Immunohistochemistry (IHC) was performed using streptavidin-peroxidase based method. Staining scores were assessed by two pathologists independently according to the following criteria: (1) cytoplasmic staining of TNS3 (1:450; Sigma-Aldrich) was demonstrated positive; (2) scores were defined as percentage of positive cells × intensities: 0-25% score “1”, 25-50% score “2”, 50-75% score “3”, 75-100% score “4”. The levels of TNS3 are based on the median scores: lower level (score 1, 2) and higher level (score 3, 4). And 5 years overall survival (OS) rate of these ESCC patients was calculated based on in-patients records and follow-ups.

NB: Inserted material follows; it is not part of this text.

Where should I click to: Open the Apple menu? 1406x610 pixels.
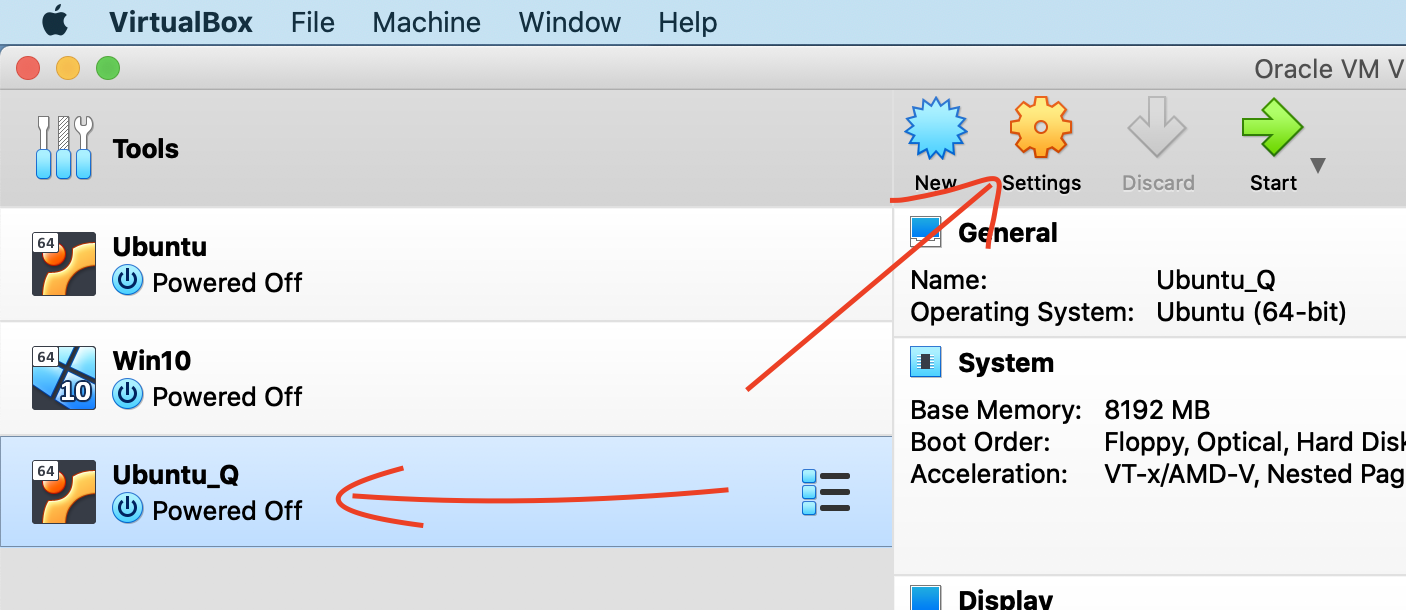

Plasmids, lentivirus packaging, and stable transfection

The short hairpin RNAs target TNS3 (shTNS3 #1, #2) and negative control (shNC) were cloned between Age I and EcoR I sites of pLKO.1-EGFP-puro vector (Biofeng Inc., China). For lentivirus packaging, 293T cells were seeded at 7.5×105 cells/well into 6-well plate. After 24 hr, cells were co-transfected with lentiviral expression plasmid (1 μg), psPAX2 (1.23 μg), and pMD2.G (0.74 μg) using Lipofectamine^TM 3000 reagent (Invitrogen^TM). The supernatants were collected, filtered (0.45 μm PVDF; Millipore^®, Merck), and stored at -80° C at the following two days. After transfected with lentivirus for 72 hr, KYSE150 was sorted by MoFlo XDP (Beckman, MA, USA) based on green fluorescent protein. All sequences used were listed in Supplementary Table 4.

Mice

BALB/c Nude mice (strain code: 401, female, 4-6 week-old, 16-18g) were purchased from Charles River Laboratories (Beijing, China). Mice were randomly assigned to different cages (n = 4/cage), bred in a pathogen-free environment, and provided with free access to food and sterilized water Ad Libitum. Experiments were performed following principle of IRB of the First Affiliated Hospital of Zhengzhou University and the Guide for the Care and Use of Laboratory Animals, 8th edition [46].

In vivo tumor growth

KYSE150 cells were transfected with shTNS3 (#1, #2) and shNC for 72 hr. Then the harvested cells were subcutaneously injected into the right flank of BALB/c Nude mice (n = 4/group) at 3×10⁶/100 μl/mouse. Tumor volumes were measured at indicated time, and tumor weights were measured when sacrificed. The volumes were calculated as: (Length × Width²)/2. Resected subcutaneous tumors were embedded in paraffin, and then sectioned at 4 μm for immunohistochemistry (IHC). Antibodies used in IHC including TNS3 (1:450; Sigma-Aldrich), and Ki-67 (1:500 CST; Cat# 9449).

Statistical methodologies

Statistical analyses were performed using STATA software 16.0 (StataCorp, College Station, TX, USA) and RStudio (version 4.0.2). Statistical analysis was conducted using unpaired Student’s t test unless otherwise indicated. Polynomial contrast was utilized to test the trend of continuous variable within ordinal categorial variable, such as TNS3 expression within different histopathological grade of ESCC. Two-way repeated measures Anova was employed to compare different groups transfected with siTNS3 or shTNS3, which measured more than once, including CCK-8 assay, and volumes of subcutaneous tumor. Simple effects at particular time point were calculated when there were interaction effects between time and groups. Pearson correlation coefficient (Pearson's r) was used to evaluate the correlation of gene expression, and Kendall rank correlation coefficient (Kendall’s τ-b) was used to assess the association of immunostaining scores and clinical characteristics of ESCC patients, such as histopathological grade and clinical TNM stage. Kaplan-Meier curves were utilized to compare OS rate between ‘lower’ and ‘high’ TNS3 expression (based on median score), which was calculated by log-rank test [47, 48]. FDR was computed for correcting multiple comparisons. Other statistical methods were shown in the relevant results and figures. P values were shown as: * p < 0.05, ** p < 0.01, and *** p < 0.001.